Extrasynaptic GABA(A) receptors that are tonically activated by ambient GABA are important for controlling neuronal excitability. In hippocampal pyramidal neurons, the subunit composition of these extrasynaptic receptors may include alpha 5 beta gamma and/or alpha 4 beta delta subunits. Our present studies reveal that a component of the tonic current in the hippocampus is highly sensitive to inhibition by Zn2+. This component is probably not mediated by either alpha 5 beta gamma or alpha 4 beta delta receptors, but might be explained by the presence of alpha beta isoforms. Using patch-clamp recording from pyramidal neurons, a small tonic current measured in the absence of exogenous GABA exhibited both high and low sensitivity to Zn2+ inhibition (IC50 values, 1.89 and 223 mu M, respectively). Using low nanomolar and micromolar GABA concentrations to replicate tonic currents, we identified two components that are mediated by benzodiazepine-sensitive and -insensitive receptors. The latter indicated that extrasynaptic GABA(A) receptors exist that are devoid of gamma 2 subunits.

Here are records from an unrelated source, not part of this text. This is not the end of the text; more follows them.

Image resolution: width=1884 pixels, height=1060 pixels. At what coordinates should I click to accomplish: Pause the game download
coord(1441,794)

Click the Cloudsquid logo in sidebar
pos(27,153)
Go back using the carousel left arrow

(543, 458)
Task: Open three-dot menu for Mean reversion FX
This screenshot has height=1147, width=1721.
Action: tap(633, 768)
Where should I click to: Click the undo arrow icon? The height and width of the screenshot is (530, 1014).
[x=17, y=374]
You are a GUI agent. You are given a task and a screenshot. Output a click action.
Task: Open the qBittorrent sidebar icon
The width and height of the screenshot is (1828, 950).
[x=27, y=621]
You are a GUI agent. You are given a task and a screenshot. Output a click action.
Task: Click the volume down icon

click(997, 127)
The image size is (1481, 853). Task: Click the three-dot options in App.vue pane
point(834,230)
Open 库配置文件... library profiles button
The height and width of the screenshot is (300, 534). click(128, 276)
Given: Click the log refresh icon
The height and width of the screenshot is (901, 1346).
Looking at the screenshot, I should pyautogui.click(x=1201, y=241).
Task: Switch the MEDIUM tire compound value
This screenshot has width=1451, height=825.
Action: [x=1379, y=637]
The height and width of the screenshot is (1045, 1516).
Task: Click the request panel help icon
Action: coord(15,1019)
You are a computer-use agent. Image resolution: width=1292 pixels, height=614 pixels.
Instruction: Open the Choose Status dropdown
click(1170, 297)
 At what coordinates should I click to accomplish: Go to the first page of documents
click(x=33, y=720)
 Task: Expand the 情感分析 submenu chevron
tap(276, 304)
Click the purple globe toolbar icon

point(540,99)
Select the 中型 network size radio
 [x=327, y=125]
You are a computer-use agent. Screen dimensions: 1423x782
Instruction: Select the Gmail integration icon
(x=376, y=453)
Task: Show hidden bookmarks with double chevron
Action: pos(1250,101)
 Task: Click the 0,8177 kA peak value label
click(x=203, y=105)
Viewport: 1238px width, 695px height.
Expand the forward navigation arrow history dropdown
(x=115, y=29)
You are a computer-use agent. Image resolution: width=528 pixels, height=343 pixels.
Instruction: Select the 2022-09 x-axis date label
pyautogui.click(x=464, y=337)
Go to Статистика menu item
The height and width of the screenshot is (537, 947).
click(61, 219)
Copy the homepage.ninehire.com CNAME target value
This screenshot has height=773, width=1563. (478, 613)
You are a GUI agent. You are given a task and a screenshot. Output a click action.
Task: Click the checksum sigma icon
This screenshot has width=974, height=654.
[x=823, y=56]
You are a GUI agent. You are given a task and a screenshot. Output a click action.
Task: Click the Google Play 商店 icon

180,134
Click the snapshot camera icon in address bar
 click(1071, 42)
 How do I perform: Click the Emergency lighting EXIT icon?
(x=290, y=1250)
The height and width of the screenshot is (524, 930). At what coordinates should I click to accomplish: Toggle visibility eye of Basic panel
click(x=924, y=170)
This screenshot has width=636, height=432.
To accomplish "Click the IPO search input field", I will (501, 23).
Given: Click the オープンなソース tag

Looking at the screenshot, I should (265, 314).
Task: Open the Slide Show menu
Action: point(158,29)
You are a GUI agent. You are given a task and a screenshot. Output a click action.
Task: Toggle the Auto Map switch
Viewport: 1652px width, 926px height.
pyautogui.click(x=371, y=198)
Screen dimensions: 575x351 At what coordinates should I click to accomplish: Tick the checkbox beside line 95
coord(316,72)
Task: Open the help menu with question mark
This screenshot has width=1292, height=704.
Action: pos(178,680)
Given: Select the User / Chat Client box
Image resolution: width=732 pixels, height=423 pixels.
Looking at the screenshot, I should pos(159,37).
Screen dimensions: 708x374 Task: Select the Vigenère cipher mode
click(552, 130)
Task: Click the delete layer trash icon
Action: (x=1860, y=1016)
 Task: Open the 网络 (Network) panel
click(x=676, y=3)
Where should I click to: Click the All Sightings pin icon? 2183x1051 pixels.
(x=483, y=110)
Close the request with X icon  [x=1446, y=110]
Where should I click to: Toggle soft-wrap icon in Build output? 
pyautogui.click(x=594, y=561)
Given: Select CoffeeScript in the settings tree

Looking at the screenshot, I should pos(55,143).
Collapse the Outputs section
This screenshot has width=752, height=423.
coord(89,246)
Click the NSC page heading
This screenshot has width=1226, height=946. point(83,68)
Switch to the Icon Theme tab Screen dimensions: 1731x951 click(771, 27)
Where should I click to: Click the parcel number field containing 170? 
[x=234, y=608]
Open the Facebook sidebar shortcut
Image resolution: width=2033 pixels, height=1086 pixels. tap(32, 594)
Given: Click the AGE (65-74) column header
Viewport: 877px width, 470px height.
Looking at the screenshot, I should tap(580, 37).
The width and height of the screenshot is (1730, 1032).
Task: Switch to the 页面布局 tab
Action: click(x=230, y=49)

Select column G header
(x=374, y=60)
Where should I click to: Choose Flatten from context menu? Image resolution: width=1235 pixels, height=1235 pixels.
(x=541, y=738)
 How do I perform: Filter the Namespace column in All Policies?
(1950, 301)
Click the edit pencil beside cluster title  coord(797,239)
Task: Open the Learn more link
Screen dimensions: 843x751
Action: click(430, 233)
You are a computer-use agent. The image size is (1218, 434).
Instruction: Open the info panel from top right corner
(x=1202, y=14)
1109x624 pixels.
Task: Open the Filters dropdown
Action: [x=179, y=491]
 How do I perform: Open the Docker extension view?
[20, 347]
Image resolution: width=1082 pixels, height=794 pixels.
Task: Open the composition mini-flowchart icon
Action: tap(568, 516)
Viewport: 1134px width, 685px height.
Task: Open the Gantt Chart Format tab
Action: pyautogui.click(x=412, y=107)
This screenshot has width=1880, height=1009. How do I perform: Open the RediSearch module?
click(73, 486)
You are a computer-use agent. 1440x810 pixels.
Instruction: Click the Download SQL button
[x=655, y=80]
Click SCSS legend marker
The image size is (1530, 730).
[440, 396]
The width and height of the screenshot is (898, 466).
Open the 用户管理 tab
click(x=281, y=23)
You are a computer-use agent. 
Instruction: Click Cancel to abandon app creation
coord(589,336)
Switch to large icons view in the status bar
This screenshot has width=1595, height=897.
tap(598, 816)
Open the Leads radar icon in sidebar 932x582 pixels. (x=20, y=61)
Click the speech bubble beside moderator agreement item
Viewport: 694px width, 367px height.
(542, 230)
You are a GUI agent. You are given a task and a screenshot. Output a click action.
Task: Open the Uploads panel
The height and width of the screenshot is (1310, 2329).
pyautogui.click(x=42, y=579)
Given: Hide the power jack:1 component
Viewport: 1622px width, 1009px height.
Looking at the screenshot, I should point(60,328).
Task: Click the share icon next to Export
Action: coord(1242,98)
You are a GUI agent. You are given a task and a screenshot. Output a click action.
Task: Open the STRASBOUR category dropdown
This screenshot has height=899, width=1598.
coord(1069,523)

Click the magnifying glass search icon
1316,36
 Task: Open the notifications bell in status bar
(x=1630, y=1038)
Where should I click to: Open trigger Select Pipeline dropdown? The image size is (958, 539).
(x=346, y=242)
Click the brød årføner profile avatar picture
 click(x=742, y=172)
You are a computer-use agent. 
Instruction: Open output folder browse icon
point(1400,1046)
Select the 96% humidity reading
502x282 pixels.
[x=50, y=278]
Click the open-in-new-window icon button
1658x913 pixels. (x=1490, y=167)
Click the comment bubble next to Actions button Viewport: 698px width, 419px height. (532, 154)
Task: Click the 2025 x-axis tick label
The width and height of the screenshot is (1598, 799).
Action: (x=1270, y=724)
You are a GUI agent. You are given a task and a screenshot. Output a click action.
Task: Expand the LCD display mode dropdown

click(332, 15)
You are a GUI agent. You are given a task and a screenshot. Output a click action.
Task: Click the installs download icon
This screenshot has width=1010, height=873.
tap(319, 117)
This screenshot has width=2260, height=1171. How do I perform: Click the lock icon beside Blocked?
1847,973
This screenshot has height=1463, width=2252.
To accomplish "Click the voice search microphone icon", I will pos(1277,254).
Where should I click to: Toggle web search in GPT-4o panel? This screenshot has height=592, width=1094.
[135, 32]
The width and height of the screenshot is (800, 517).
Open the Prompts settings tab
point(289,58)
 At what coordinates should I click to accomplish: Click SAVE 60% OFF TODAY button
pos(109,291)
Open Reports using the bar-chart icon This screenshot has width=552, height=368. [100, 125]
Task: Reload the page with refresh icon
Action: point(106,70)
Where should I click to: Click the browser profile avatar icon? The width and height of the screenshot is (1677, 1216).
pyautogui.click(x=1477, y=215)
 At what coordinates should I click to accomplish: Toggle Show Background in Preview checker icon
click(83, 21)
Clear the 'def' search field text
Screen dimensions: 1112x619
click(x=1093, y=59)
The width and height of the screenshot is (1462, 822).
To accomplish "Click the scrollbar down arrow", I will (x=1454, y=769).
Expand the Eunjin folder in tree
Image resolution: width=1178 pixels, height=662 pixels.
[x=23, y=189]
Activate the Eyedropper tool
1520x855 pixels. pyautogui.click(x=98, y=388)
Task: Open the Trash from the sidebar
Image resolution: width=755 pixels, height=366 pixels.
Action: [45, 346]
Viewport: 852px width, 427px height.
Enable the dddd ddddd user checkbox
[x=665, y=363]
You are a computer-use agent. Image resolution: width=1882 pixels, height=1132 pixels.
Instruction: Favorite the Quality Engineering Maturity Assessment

To distinguish whether the benzodiazepine-insensitive receptors were alpha beta or alpha beta delta isoforms, we used single-channel recording. Expressing recombinant alpha 1 beta 3 gamma 2, alpha 5 beta 3 gamma 2, alpha 4 beta 3 delta and alpha 1 beta 3 receptors in human embryonic kidney (HEK) or mouse fibroblast (Ltk) cells, revealed similar openings with high main conductances (similar to 25-28 pS) for gamma 2 or delta subunit-containing receptors whereas alpha beta receptors were characterized by a lower main conductance state (similar to 11 pS). Recording from pyramidal cell somata revealed a similar range of channel conductances, indicative of a mixture of GABA(A) receptors in the extrasynaptic membrane. The lowest conductance state (similar to 11 pS) was the most sensitive to Zn2+ inhibition in accord with the presence of alpha beta receptors. This receptor type is estimated to account for up to 10% of all extrasynaptic GABA(A) receptors on hippocampal pyramidal neurons.